◆ **GIVEN INSTRUCTION**
Update the lines below by replacing "Search input field" with "search box" and changing nothing else. Leave the pictures out.

◆ **DATA PROVIDED**
===============

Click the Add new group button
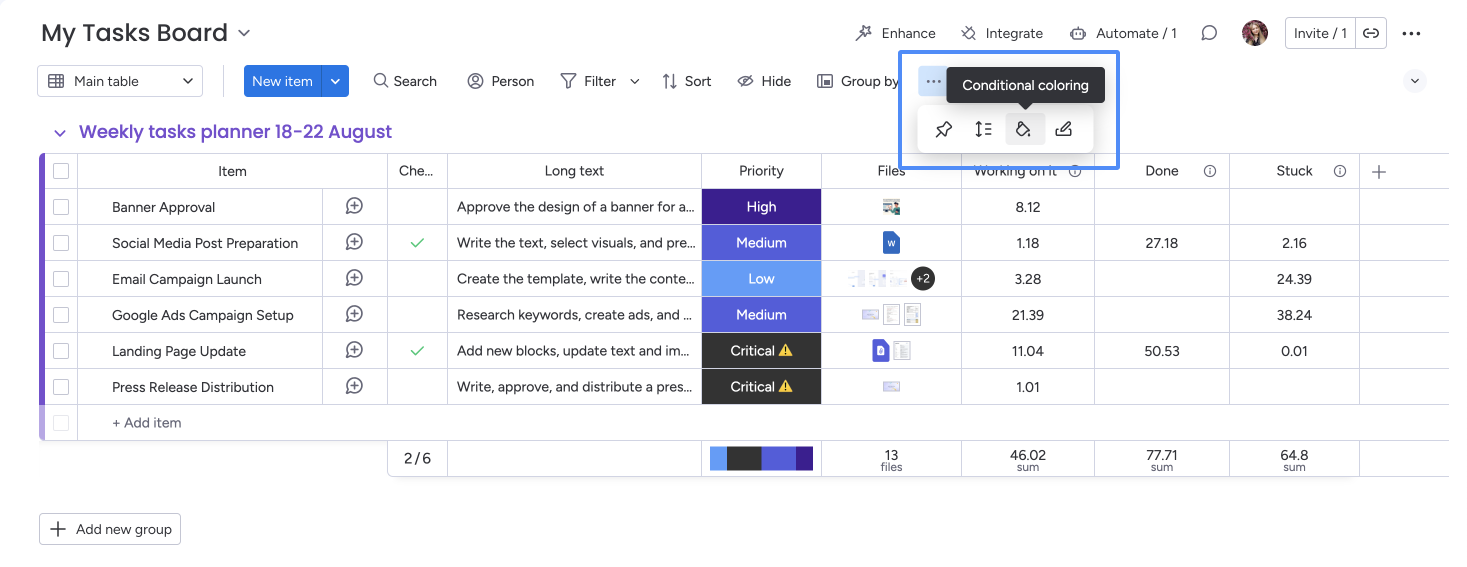1467x567 pixels. [x=110, y=529]
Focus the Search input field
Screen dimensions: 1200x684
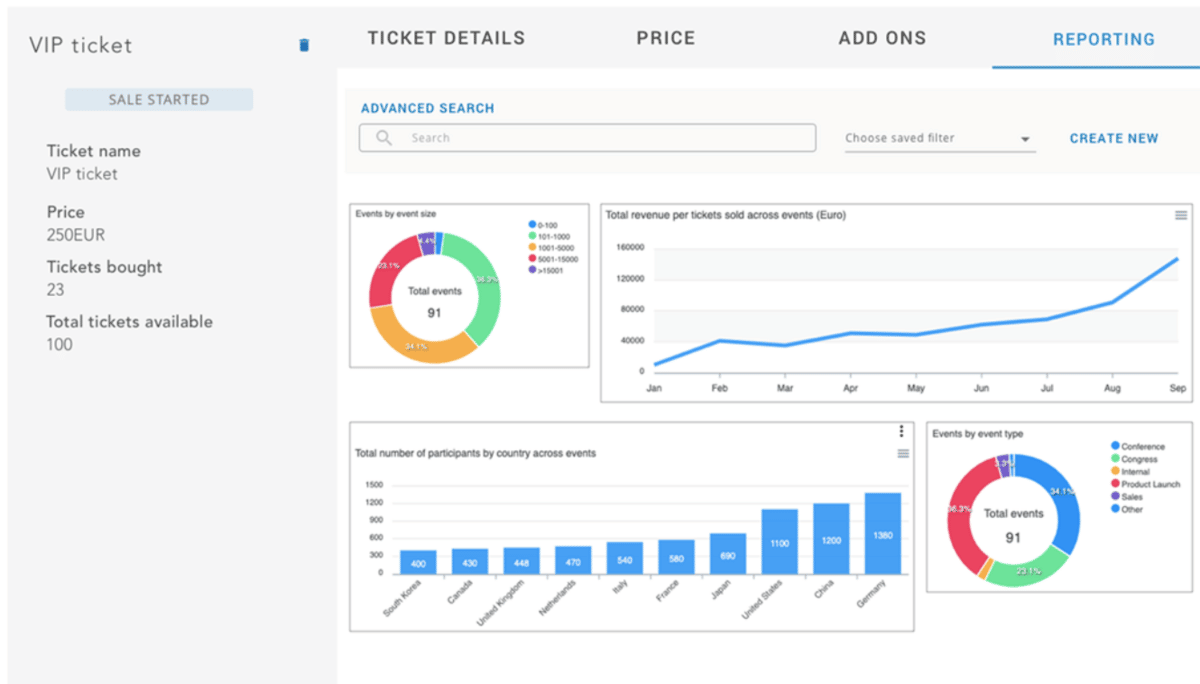pyautogui.click(x=600, y=138)
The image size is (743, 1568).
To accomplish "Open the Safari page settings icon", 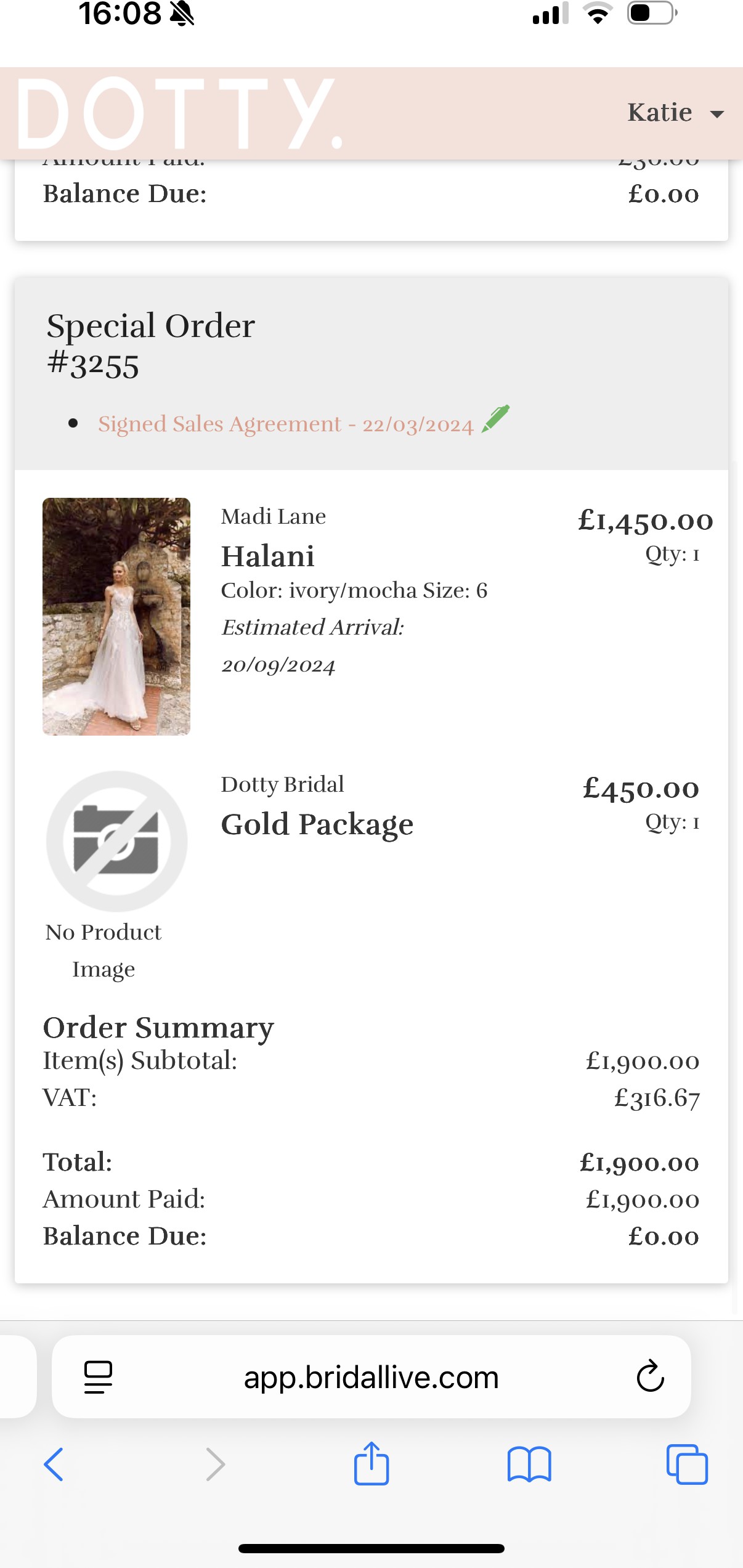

===============

◆ **WORKED ANSWER**
Click the Add new group button
1467x567 pixels. [x=110, y=529]
Focus the search box
Screen dimensions: 1200x684
pyautogui.click(x=600, y=138)
The image size is (743, 1568).
To accomplish "Open the Safari page settings icon", 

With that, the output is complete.